◆ TASK MATERIAL:
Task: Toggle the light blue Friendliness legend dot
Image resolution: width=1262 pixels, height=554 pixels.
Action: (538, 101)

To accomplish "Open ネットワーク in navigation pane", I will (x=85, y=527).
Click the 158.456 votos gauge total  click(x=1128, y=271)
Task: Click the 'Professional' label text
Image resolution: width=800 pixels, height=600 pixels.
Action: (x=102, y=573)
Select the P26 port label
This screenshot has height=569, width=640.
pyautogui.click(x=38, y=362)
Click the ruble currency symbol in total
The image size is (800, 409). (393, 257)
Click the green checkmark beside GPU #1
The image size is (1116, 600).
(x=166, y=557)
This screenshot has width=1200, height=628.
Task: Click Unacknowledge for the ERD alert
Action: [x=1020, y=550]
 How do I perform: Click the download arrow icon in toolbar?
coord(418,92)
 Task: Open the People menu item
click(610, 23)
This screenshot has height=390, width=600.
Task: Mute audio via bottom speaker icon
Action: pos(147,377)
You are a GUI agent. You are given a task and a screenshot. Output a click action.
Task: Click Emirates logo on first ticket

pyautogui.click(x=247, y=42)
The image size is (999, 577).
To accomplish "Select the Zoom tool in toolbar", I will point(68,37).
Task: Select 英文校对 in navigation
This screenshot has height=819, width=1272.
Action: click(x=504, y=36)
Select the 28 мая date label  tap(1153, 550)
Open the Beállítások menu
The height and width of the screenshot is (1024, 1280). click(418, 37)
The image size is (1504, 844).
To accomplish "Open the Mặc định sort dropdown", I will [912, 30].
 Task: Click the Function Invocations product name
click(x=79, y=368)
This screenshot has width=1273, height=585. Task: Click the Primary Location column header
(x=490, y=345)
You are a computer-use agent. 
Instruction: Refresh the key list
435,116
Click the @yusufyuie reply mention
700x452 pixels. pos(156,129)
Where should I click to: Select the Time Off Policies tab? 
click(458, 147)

◆ ASSIGNMENT: All entries are to be output exactly as they stand.

◆ THE COMPLETED TASK:
Task: Toggle the light blue Friendliness legend dot
Image resolution: width=1262 pixels, height=554 pixels.
Action: (538, 101)

To accomplish "Open ネットワーク in navigation pane", I will (x=85, y=527).
Click the 158.456 votos gauge total  click(x=1128, y=271)
Task: Click the 'Professional' label text
Image resolution: width=800 pixels, height=600 pixels.
Action: (x=102, y=573)
Select the P26 port label
This screenshot has height=569, width=640.
pyautogui.click(x=38, y=362)
Click the ruble currency symbol in total
The image size is (800, 409). (393, 257)
Click the green checkmark beside GPU #1
The image size is (1116, 600).
(x=166, y=557)
This screenshot has width=1200, height=628.
Task: Click Unacknowledge for the ERD alert
Action: [x=1020, y=550]
 How do I perform: Click the download arrow icon in toolbar?
coord(418,92)
 Task: Open the People menu item
click(610, 23)
This screenshot has height=390, width=600.
Task: Mute audio via bottom speaker icon
Action: pos(147,377)
You are a GUI agent. You are given a task and a screenshot. Output a click action.
Task: Click Emirates logo on first ticket

pyautogui.click(x=247, y=42)
The image size is (999, 577).
To accomplish "Select the Zoom tool in toolbar", I will point(68,37).
Task: Select 英文校对 in navigation
This screenshot has height=819, width=1272.
Action: click(x=504, y=36)
Select the 28 мая date label  tap(1153, 550)
Open the Beállítások menu
The height and width of the screenshot is (1024, 1280). click(418, 37)
The image size is (1504, 844).
To accomplish "Open the Mặc định sort dropdown", I will [912, 30].
 Task: Click the Function Invocations product name
click(x=79, y=368)
This screenshot has width=1273, height=585. Task: Click the Primary Location column header
(x=490, y=345)
You are a computer-use agent. 
Instruction: Refresh the key list
435,116
Click the @yusufyuie reply mention
700x452 pixels. pos(156,129)
Where should I click to: Select the Time Off Policies tab? 
click(458, 147)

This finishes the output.